REQUIRED WORK: The answer must be an exact copy of the lines from the one with "This screenshot has" through the final line of the records below, with no pictures.

Saved entries:

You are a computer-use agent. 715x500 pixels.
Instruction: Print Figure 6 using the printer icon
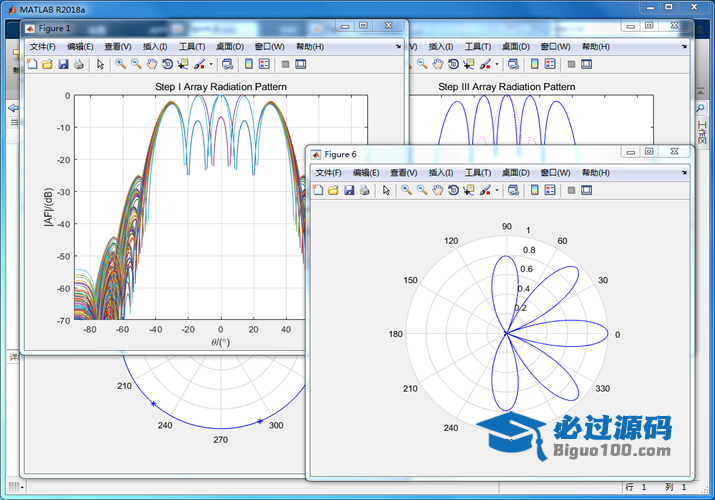(x=365, y=190)
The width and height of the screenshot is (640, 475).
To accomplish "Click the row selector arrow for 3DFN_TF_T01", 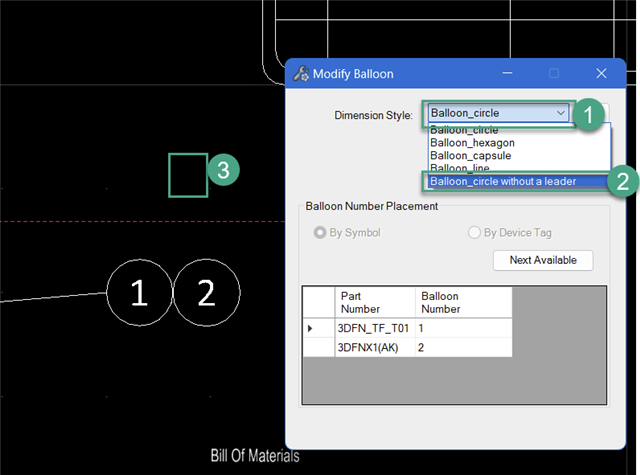I will pyautogui.click(x=310, y=328).
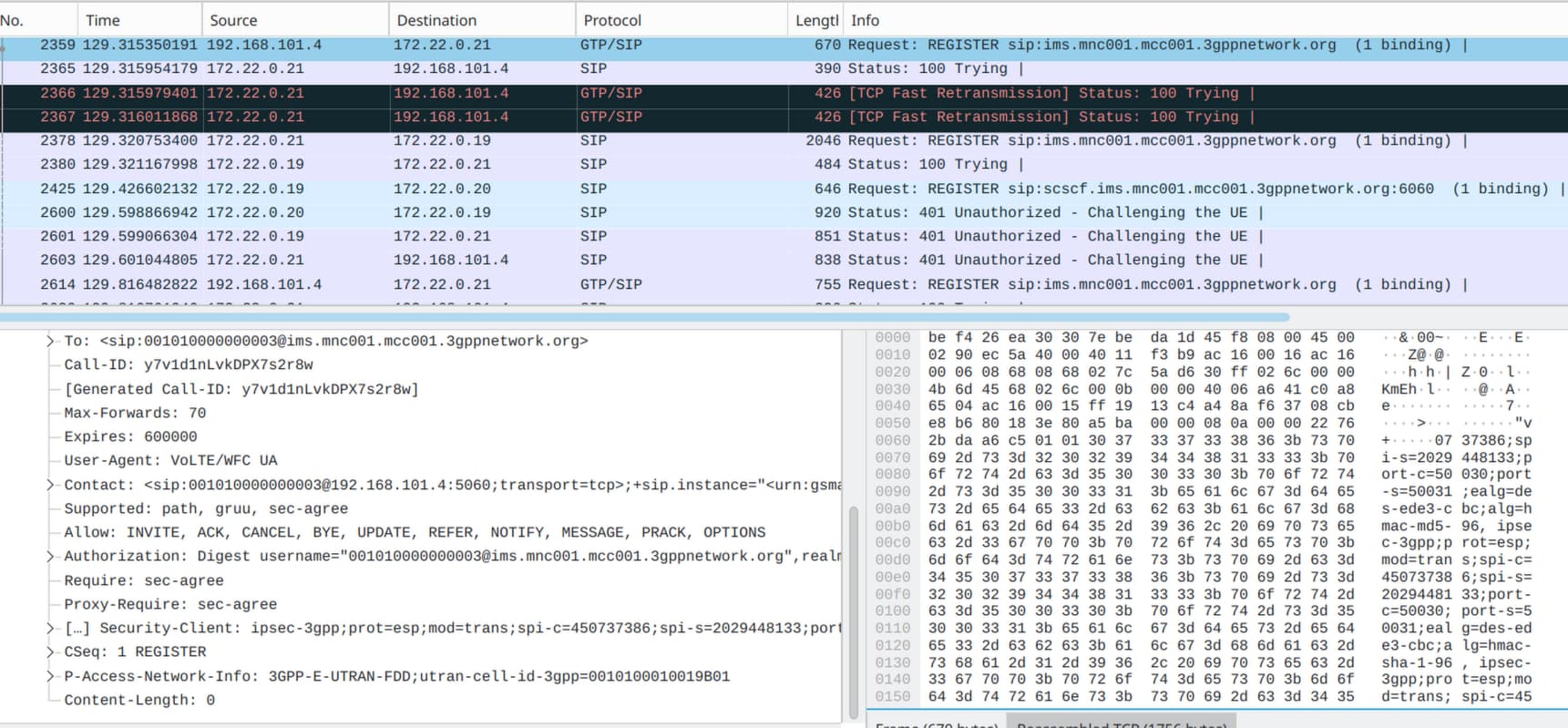Expand the Authorization Digest field
Screen dimensions: 1568x728
[x=51, y=557]
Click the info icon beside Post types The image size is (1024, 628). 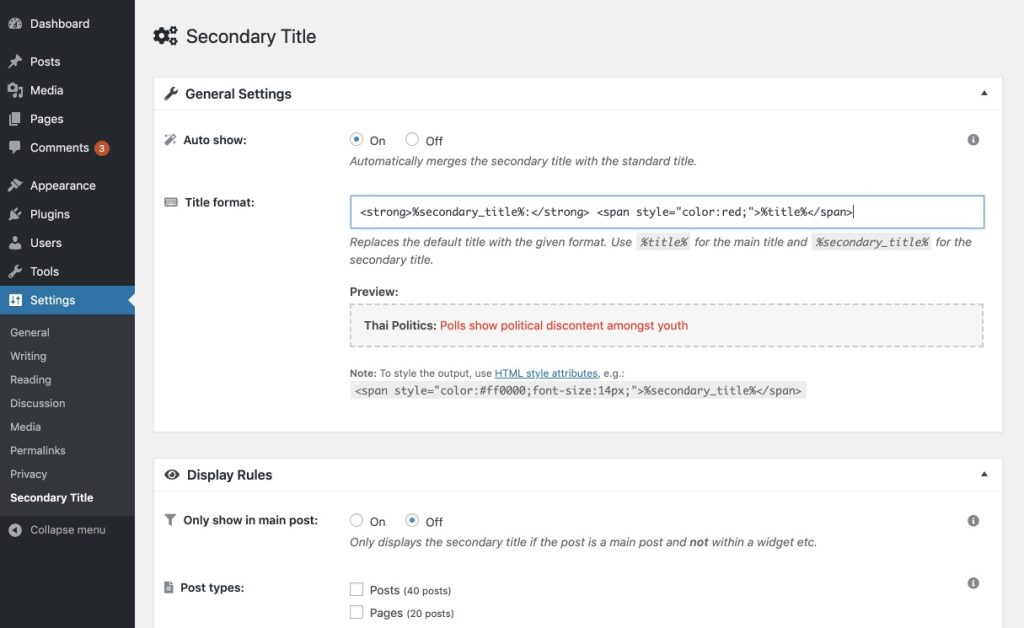click(x=973, y=583)
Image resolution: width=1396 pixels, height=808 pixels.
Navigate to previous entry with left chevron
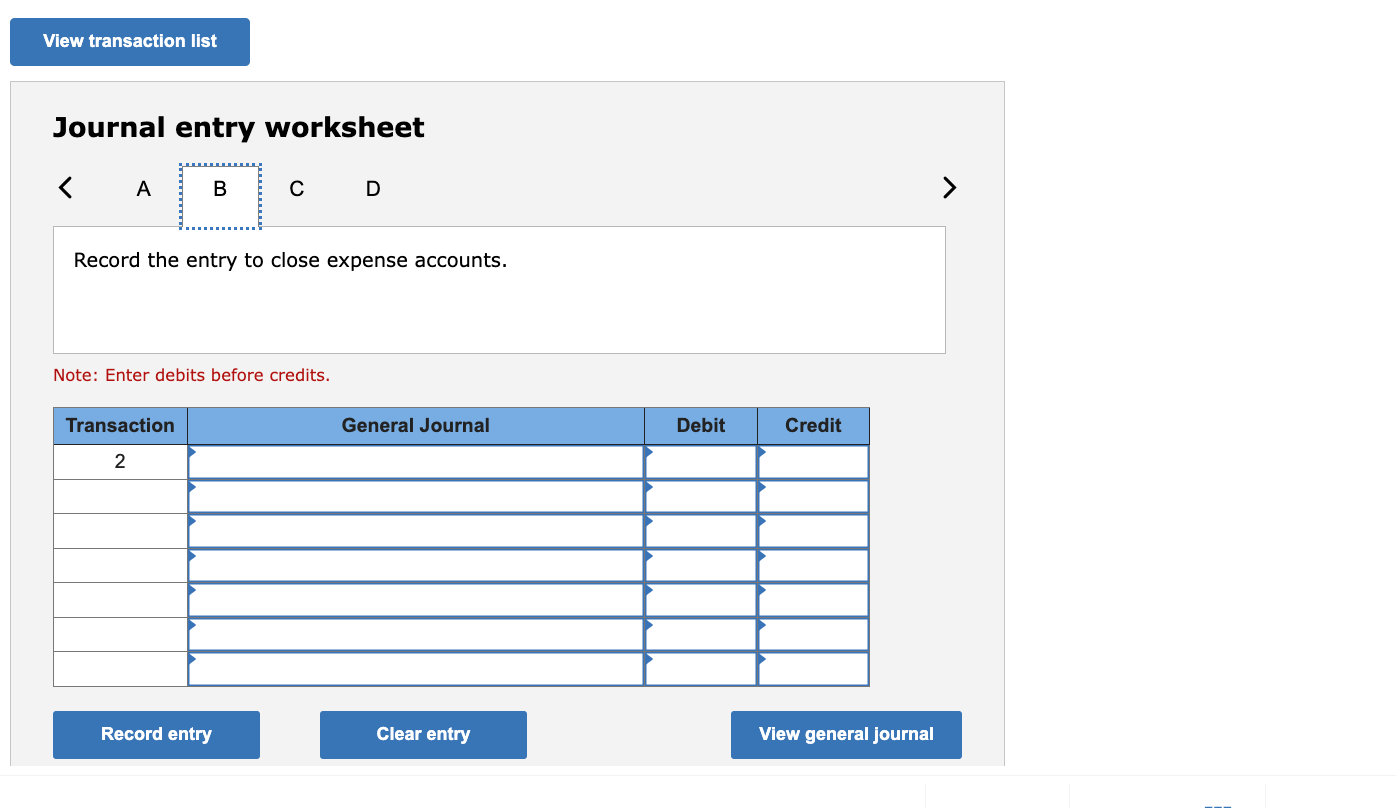[64, 187]
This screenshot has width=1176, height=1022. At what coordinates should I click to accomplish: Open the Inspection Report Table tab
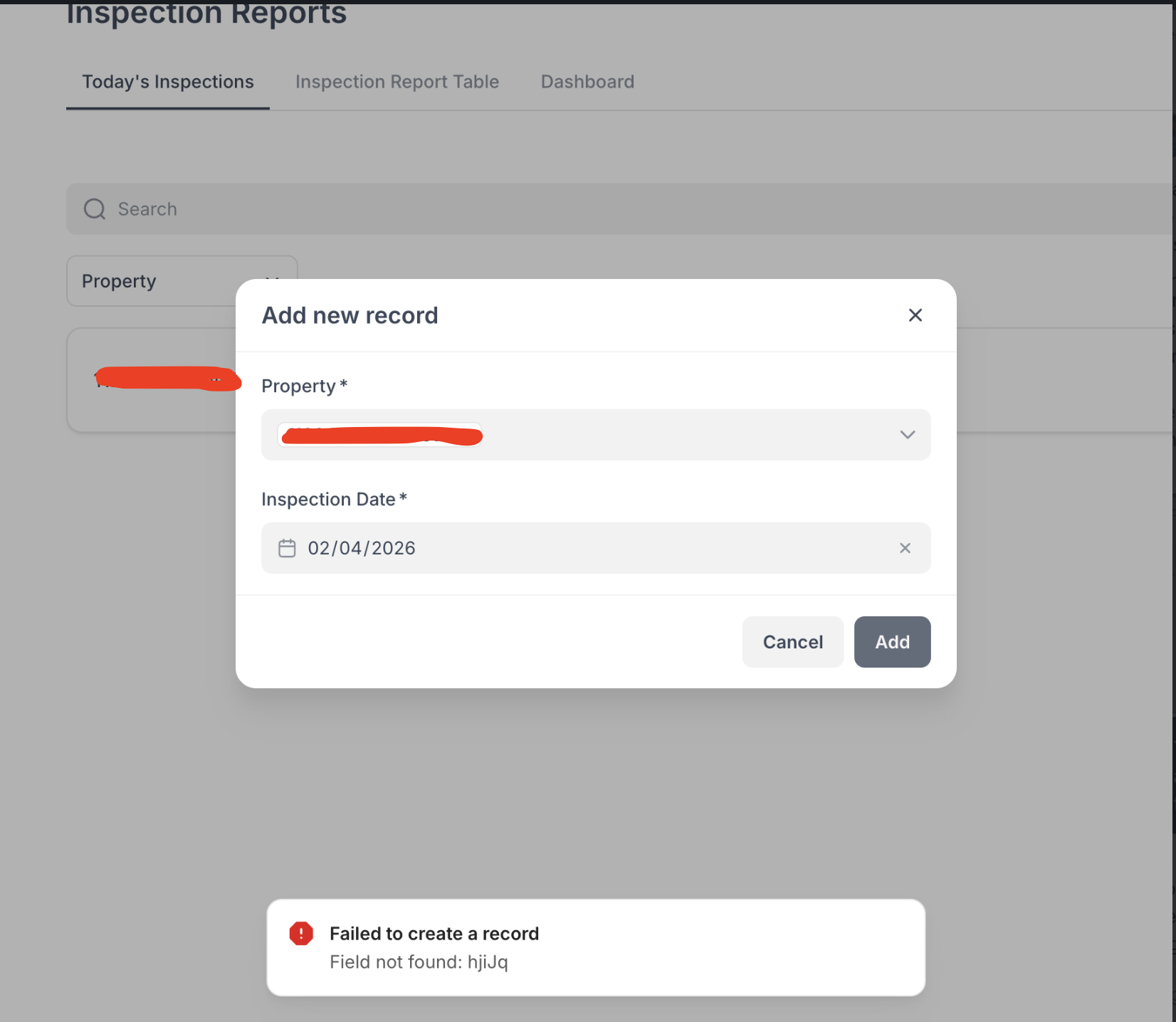click(x=397, y=82)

SOLUTION TO THE EXERCISE:
This screenshot has width=1176, height=1022. At what coordinates should I click to accomplish: Open the Inspection Report Table tab
click(x=397, y=82)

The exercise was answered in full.